Em se tratando seletivamente da questão da relação de uma criança com as telas de que objeto e objetivo for. Com as escusas de pais, escolas e educadores que pensam diferente. O que há de útil, construtivo e educativo na internet, em Redes sociais, em games e no Instagram para uma menina ou menino de dez anos? Nada, absolutamente nada. Não é sem razão que Países mais desenvolvidos estatuíram que adolescentes abaixo de 16 anos não podem ter Rede social. Austrália, Nova Zelândia e Islândia como exemplos. Soa demencial, tal liberdade e concessão: uma criança que não sabe as quatro operações de aritmética, não sabe ler, não sabe copiar um texto, ter acesso às telas de um celular. Soa demente e irracional. No Congresso brasileiro, continuam esses debates, do quantum, em que idade devem as crianças ter acesso à internet e suas derivadas, as antissociais Redes sociais.

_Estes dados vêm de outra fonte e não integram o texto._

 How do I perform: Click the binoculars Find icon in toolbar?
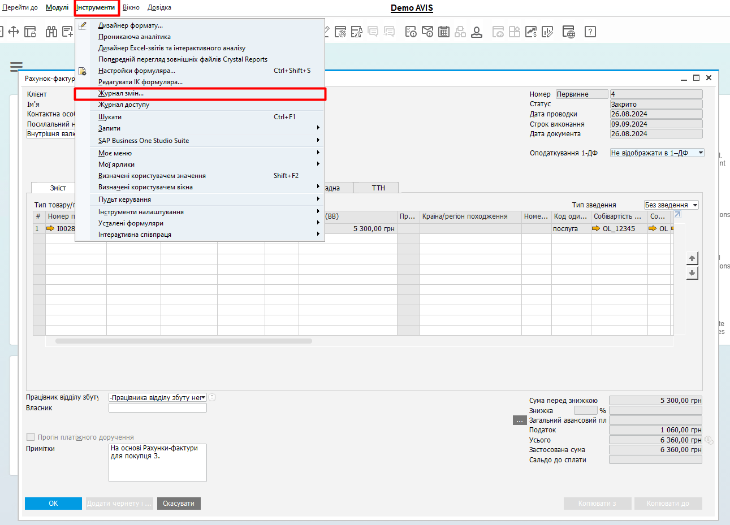pyautogui.click(x=51, y=32)

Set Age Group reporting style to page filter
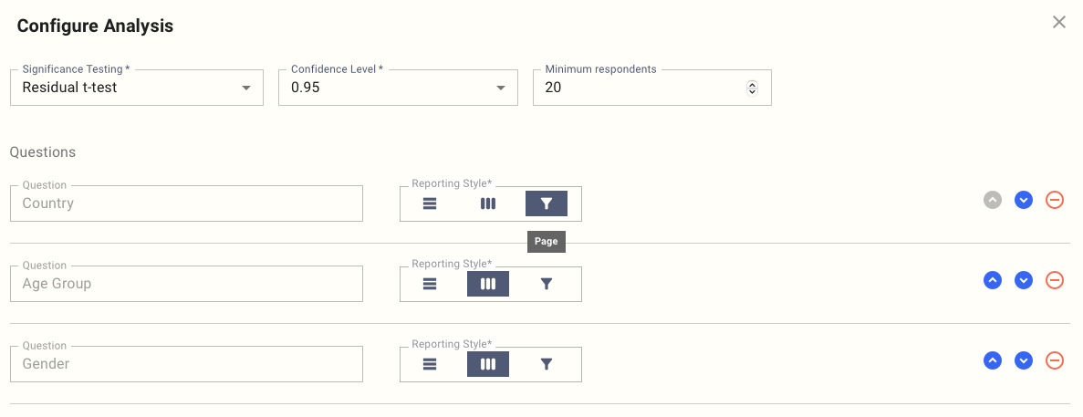point(546,284)
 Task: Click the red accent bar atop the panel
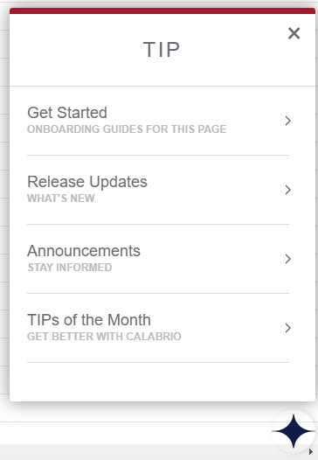[162, 10]
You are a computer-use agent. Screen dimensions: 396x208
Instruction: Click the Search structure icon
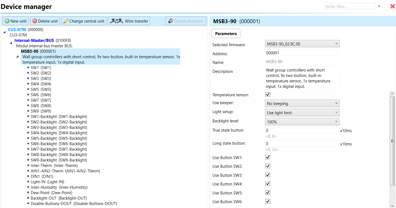pos(171,21)
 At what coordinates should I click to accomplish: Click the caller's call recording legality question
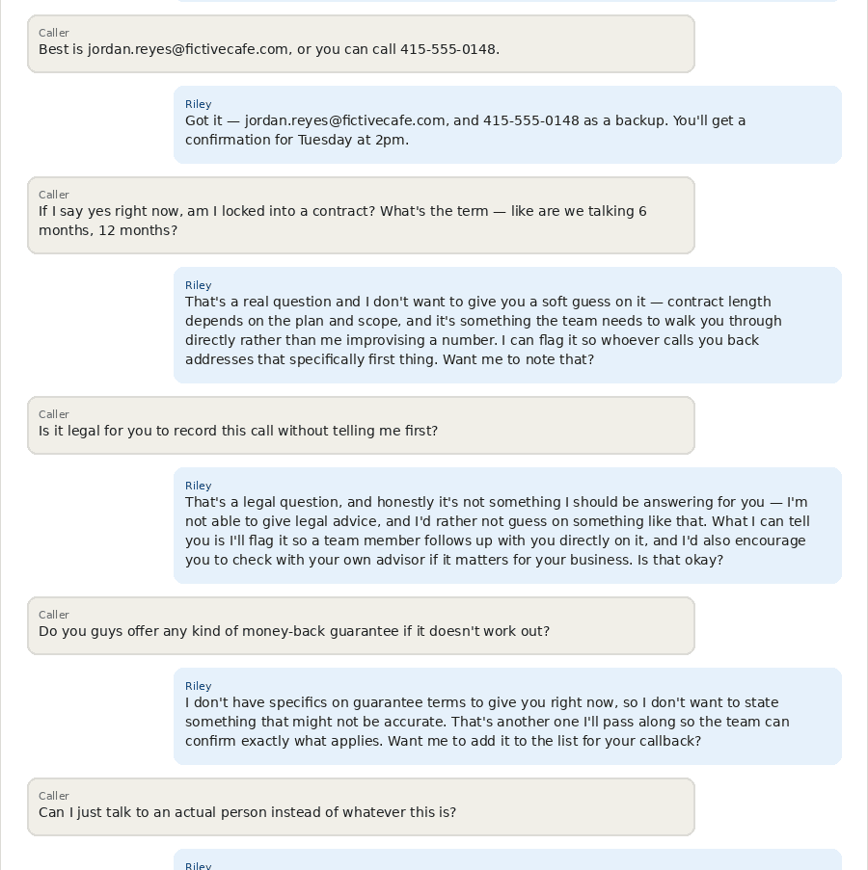[x=361, y=426]
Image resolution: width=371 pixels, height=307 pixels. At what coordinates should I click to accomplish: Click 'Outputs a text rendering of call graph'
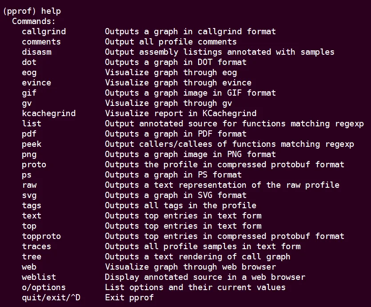pos(198,257)
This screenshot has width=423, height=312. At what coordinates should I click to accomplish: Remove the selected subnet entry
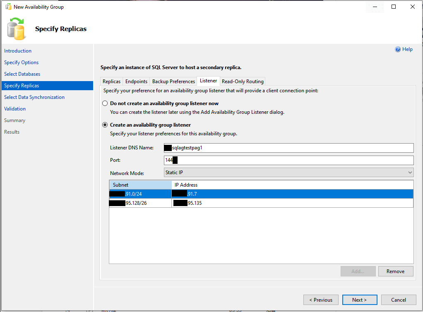click(x=395, y=271)
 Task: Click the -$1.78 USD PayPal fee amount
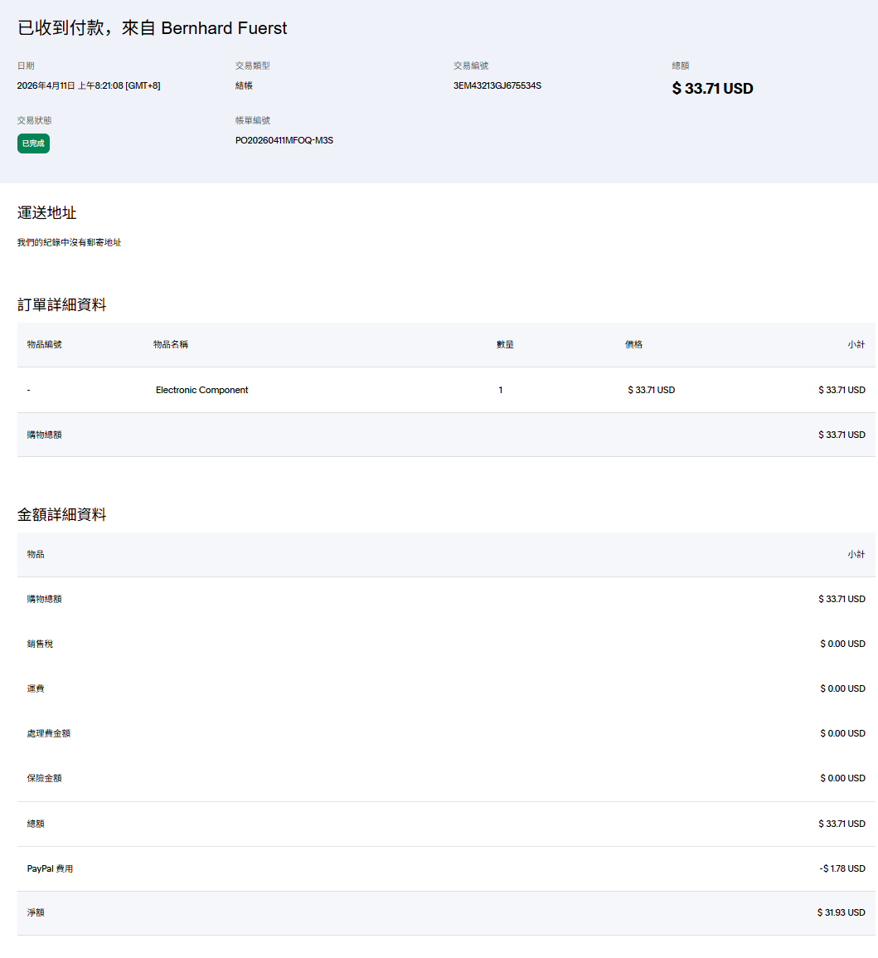tap(842, 868)
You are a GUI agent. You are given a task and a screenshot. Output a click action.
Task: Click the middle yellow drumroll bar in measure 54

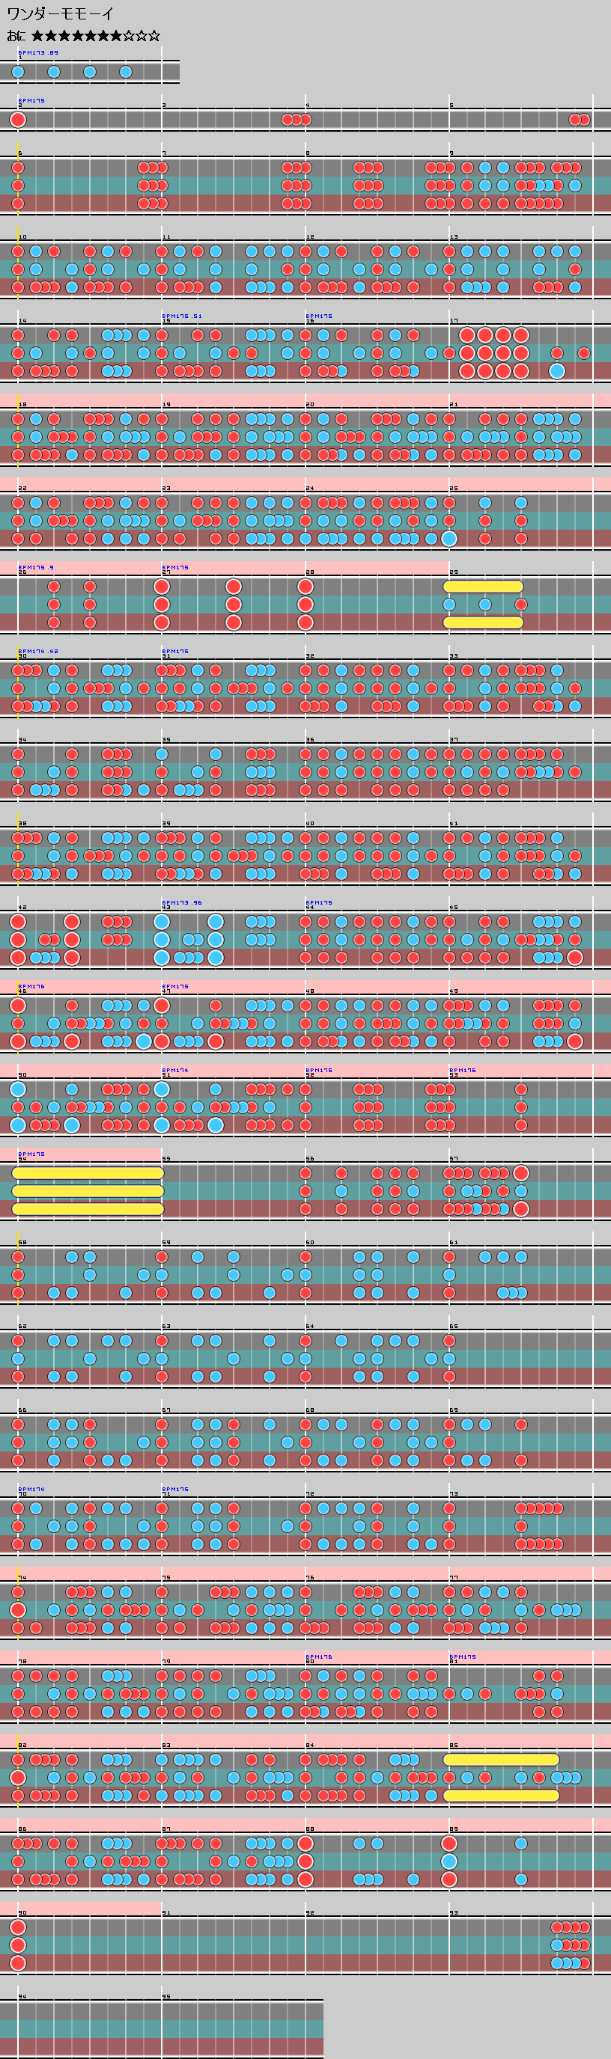(x=88, y=1191)
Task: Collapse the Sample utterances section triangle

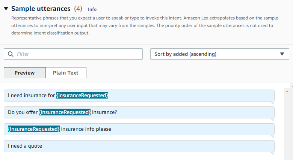Action: 6,9
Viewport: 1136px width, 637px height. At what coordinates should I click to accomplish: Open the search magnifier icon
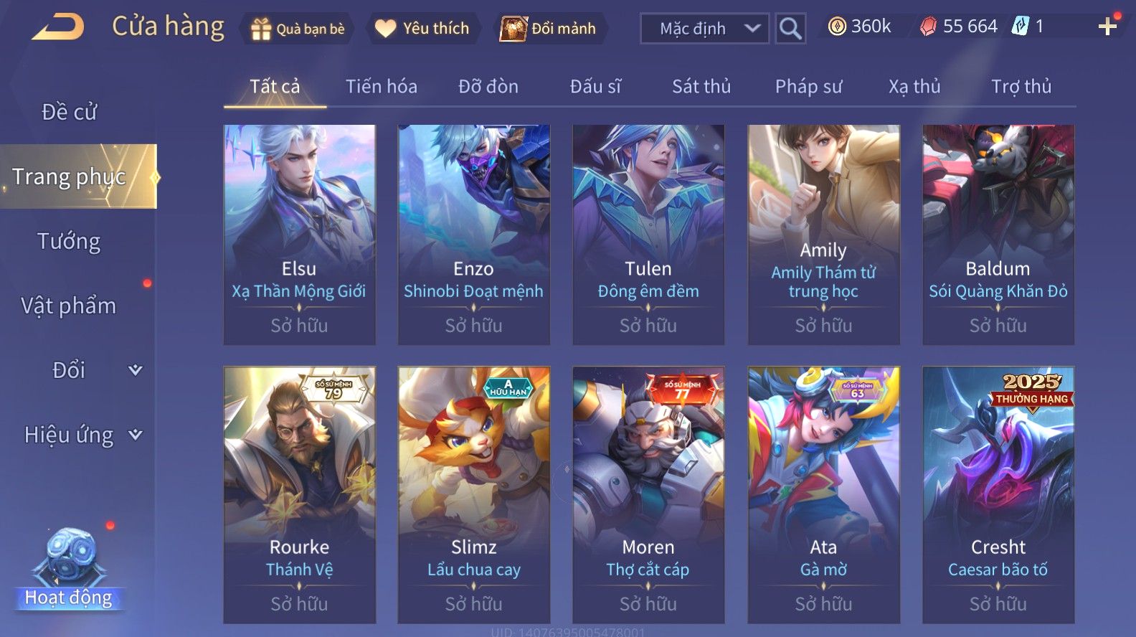790,29
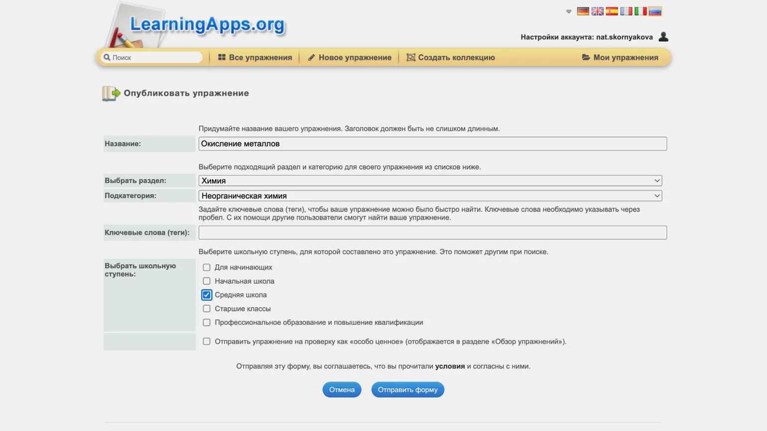The image size is (767, 431).
Task: Check 'Отправить упражнение на проверку' option
Action: (207, 341)
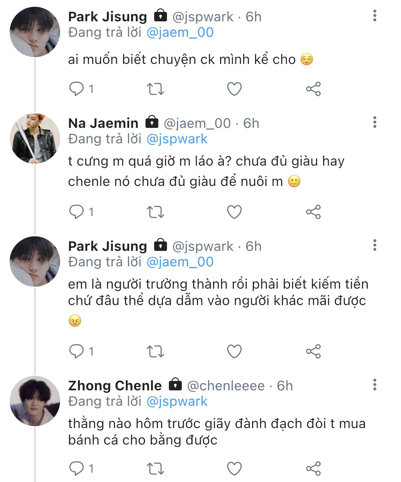
Task: Open Na Jaemin's profile avatar
Action: 35,138
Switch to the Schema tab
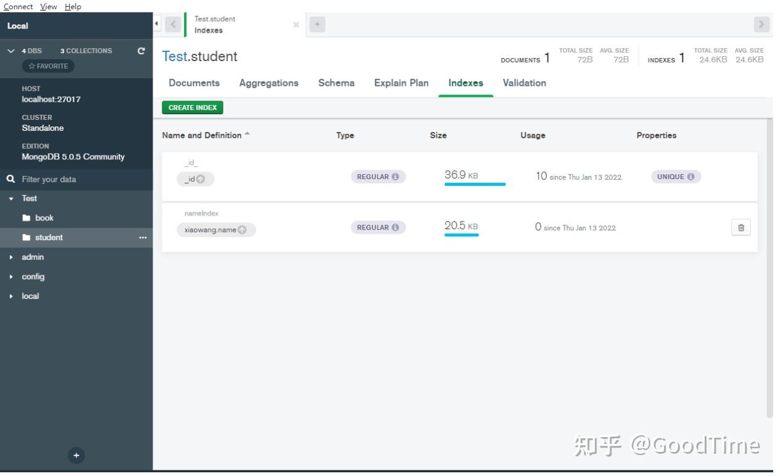 point(336,83)
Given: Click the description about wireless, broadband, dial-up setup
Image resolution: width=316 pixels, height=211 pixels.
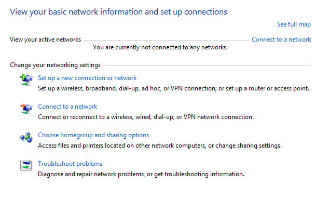Looking at the screenshot, I should click(x=173, y=88).
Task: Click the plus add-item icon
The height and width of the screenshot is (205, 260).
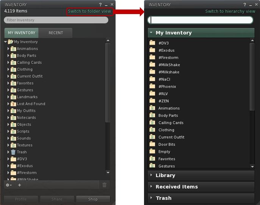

Dia desses eu confrontei certa mãe, do convívio íntimo e parental. Por que o filho, já na madureza da vida e da idade, no crepúsculo da 3ª década etária, por que ele continuava como um hóspede da casa, comida sempre feita na hora, chuveiro sempre pelando mesmo a uma temperatura ambiente de 30º, por que não lavava o tênis próprio, por que o quarto de dormir era sempre um muquifo, por que não comia comida reaproveitada das sobras do almoço, por que não colaborava com algum serviço mais custoso e pesado da casa; e, ela, mãe, sempre preferia fazer?????? Resposta curta: “Eu criei ele assim e vai ser sempre assim”, arrematou a mãe. Sem volta. Eterno retorno, conforme Nietzsche. Se mal criou e educou mal, o fracasso como pessoa útil e produtiva está garantido!